§ **TASK DETAILS**
Leave out the pictures and retype exactly the lines from the one with "Image resolution: width=762" through the end of the records.

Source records
......

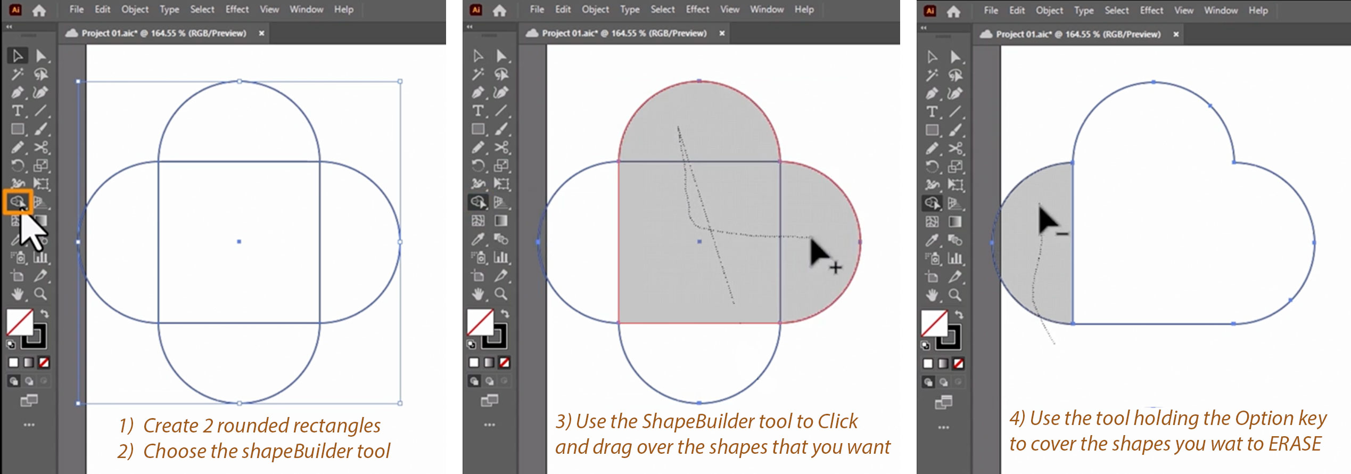Pick the Magic Wand tool in left toolbar
The width and height of the screenshot is (1351, 474).
(x=17, y=74)
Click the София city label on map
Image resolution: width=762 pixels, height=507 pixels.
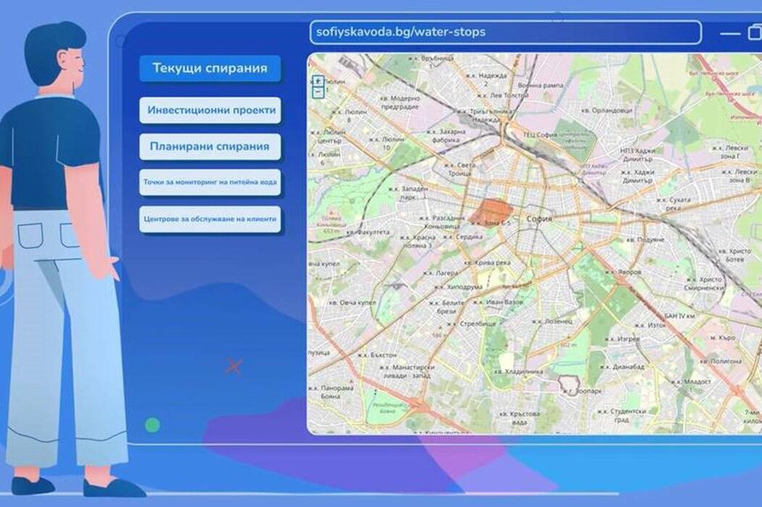click(540, 218)
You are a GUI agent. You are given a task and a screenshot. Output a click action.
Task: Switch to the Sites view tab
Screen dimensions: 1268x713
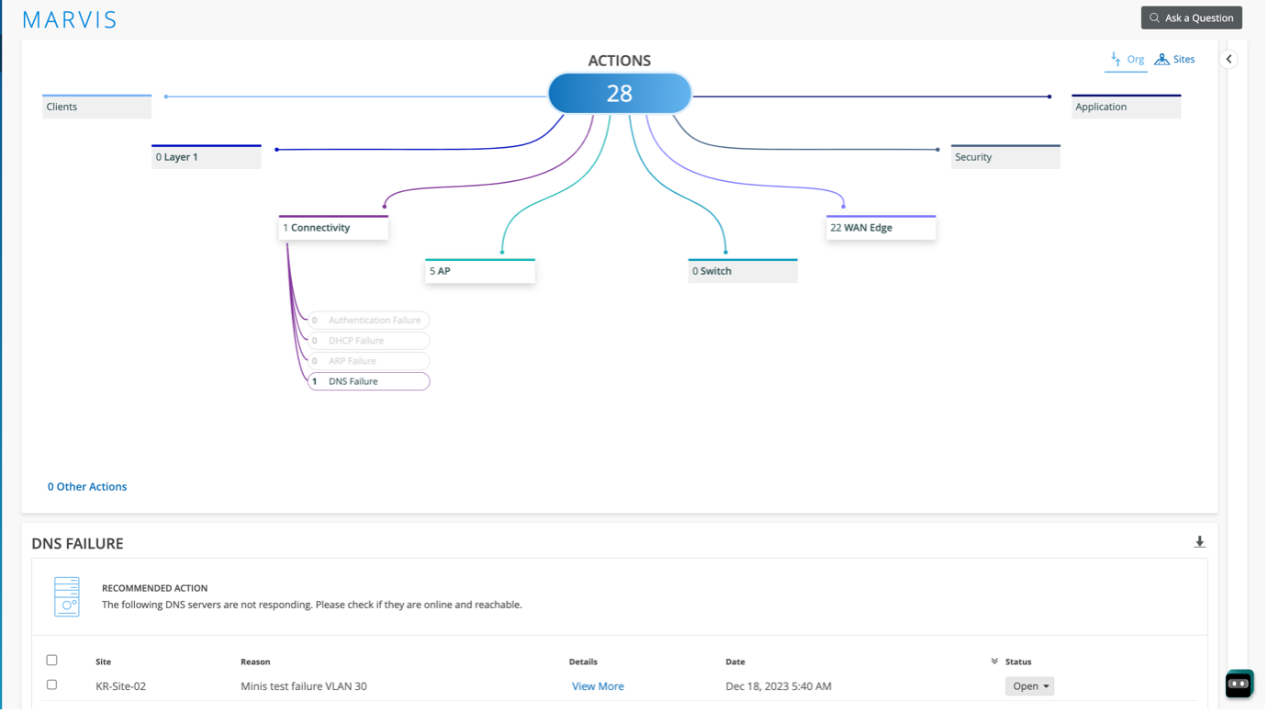[1174, 59]
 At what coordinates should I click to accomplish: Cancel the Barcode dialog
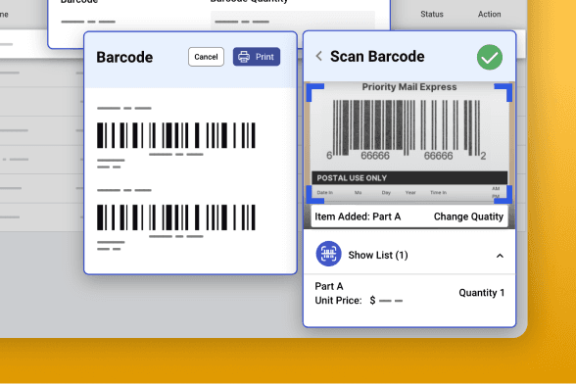pos(206,57)
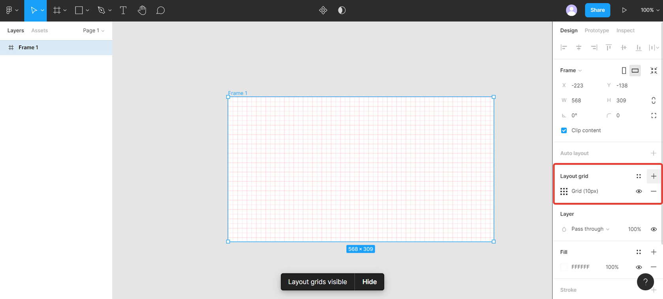Image resolution: width=663 pixels, height=299 pixels.
Task: Click the Components icon in the top bar
Action: click(323, 10)
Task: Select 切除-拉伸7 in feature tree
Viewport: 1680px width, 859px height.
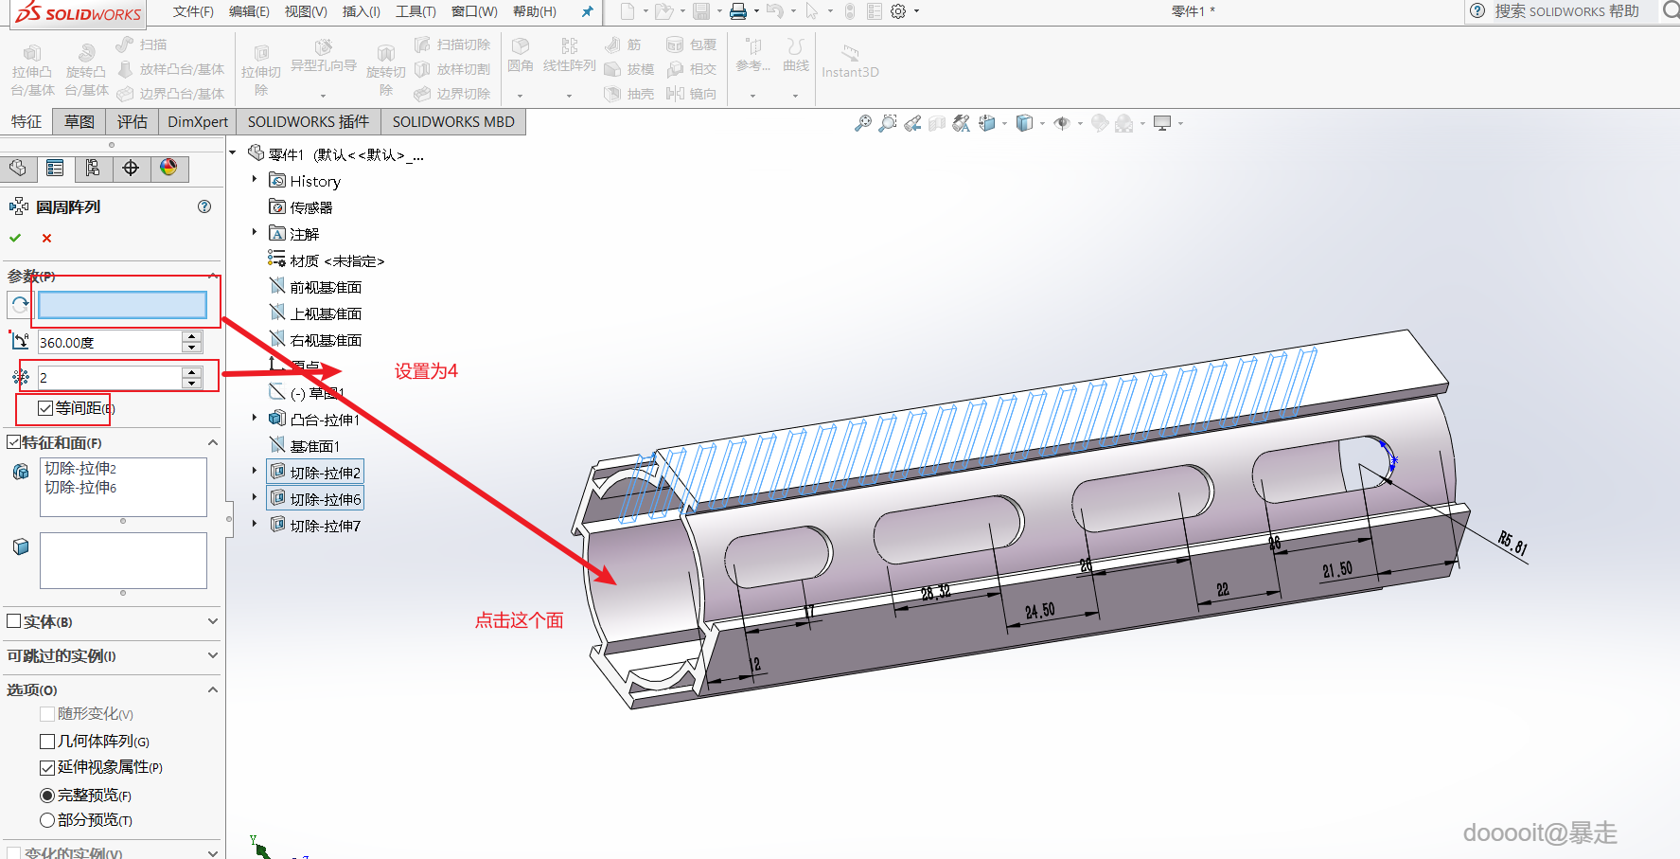Action: click(x=325, y=526)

......

§ **SOLUTION FOR THIS PROBLEM**
Image resolution: width=762 pixels, height=507 pixels.
click(540, 218)
You are a GUI agent. You are given a task and a screenshot. Output a click action.
Task: Switch to the Sites view tab
Screen dimensions: 1268x713
[1174, 59]
 At what coordinates should I click to accomplish: Cancel the Barcode dialog
pos(206,57)
Image resolution: width=663 pixels, height=299 pixels.
Task: Click the Components icon in the top bar
Action: click(323, 10)
Task: Select 切除-拉伸7 in feature tree
Viewport: 1680px width, 859px height.
Action: click(x=325, y=526)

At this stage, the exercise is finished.